### Work item
Produce word for word the lines of the data below running from the one that has "Task: Open Editar Lista de Destinatários" to the one that has "Task: Open 0 learner link for Classroom #2", inclusive, and no others.
** Data extract follows **
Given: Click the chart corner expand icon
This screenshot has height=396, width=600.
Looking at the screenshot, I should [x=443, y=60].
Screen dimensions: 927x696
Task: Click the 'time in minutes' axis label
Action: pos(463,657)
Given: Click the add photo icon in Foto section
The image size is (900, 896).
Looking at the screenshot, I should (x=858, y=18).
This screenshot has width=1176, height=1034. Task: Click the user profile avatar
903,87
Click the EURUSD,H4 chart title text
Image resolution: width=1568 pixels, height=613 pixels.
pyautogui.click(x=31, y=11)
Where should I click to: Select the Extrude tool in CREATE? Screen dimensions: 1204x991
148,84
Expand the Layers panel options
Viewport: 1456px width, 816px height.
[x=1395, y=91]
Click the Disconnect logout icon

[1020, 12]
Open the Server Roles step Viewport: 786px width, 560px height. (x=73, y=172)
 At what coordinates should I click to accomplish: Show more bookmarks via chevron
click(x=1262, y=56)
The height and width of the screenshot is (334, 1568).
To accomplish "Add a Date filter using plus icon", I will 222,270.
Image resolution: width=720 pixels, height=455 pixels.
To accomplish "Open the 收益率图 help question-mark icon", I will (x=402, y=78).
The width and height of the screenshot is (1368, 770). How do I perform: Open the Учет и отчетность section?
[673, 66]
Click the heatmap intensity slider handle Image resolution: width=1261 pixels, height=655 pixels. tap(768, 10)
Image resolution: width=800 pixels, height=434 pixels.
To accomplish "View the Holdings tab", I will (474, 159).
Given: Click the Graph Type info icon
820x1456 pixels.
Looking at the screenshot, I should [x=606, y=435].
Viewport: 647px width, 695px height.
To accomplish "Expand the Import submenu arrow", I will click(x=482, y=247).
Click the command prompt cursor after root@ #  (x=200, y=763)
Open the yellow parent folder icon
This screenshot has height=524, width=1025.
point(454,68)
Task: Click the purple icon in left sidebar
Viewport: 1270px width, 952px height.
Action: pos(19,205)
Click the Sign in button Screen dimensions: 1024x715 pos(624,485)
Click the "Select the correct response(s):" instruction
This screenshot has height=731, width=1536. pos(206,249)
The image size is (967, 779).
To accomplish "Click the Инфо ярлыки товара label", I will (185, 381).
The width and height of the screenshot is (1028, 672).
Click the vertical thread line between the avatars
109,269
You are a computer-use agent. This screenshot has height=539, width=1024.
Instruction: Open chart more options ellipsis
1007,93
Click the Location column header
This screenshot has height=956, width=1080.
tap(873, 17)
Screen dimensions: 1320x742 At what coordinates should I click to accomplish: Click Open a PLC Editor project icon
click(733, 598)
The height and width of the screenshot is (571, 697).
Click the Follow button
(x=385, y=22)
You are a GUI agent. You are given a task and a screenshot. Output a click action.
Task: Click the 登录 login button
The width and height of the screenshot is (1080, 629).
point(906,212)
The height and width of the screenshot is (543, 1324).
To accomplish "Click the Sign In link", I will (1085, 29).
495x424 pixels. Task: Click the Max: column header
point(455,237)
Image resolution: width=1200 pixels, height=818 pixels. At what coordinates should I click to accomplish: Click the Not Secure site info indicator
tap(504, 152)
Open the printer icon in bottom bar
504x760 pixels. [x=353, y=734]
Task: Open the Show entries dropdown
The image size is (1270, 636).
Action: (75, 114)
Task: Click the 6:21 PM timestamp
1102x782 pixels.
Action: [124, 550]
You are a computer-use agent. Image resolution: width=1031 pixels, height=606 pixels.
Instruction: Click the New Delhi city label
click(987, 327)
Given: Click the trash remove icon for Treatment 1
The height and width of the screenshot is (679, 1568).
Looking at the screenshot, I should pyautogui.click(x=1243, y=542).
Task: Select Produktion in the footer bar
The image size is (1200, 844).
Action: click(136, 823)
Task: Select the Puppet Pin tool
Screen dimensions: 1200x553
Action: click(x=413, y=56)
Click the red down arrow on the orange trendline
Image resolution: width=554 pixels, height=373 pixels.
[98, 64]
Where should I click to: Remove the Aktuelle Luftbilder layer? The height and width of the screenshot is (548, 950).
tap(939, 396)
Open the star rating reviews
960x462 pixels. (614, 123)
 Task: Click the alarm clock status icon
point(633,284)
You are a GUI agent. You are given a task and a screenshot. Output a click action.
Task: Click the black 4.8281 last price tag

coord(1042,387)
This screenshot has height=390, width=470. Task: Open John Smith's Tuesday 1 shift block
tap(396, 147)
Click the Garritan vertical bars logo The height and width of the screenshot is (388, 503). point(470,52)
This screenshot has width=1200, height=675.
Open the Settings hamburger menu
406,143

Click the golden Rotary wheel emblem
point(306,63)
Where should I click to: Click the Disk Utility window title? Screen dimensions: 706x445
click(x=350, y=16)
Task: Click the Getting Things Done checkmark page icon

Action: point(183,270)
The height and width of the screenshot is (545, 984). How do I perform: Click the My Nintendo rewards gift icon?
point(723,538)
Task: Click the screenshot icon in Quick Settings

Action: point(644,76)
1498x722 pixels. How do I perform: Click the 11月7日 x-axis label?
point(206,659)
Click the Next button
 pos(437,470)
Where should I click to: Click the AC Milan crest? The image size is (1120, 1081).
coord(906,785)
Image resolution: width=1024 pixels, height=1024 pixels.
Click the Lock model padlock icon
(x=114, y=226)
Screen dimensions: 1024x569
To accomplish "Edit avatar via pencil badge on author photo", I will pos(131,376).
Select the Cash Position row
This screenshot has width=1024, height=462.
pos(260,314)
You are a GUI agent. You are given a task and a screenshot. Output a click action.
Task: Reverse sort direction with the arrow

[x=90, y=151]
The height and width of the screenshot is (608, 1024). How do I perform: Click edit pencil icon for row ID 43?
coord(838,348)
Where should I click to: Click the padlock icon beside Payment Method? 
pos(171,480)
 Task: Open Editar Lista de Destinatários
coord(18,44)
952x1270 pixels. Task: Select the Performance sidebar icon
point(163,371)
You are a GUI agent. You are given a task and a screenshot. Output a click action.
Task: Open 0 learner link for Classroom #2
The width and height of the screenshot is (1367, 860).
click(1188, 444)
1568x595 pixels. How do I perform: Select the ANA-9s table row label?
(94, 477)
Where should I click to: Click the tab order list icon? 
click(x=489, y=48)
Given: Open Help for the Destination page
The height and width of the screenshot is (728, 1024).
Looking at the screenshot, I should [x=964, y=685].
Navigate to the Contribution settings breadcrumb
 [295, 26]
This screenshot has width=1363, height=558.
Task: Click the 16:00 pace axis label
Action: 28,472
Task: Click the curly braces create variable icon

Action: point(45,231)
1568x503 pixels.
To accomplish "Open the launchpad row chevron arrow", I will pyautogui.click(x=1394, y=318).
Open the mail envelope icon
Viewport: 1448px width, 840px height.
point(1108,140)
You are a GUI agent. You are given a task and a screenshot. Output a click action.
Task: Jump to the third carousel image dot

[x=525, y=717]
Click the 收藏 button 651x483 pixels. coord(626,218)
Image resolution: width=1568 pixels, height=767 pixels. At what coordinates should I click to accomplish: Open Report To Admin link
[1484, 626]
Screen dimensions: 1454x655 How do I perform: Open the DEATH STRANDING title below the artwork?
** End of Data extract **
### Reply
 Task: Open Editar Lista de Destinatários
coord(18,44)
952x1270 pixels. Task: Select the Performance sidebar icon
point(163,371)
You are a GUI agent. You are given a task and a screenshot. Output a click action.
Task: Open 0 learner link for Classroom #2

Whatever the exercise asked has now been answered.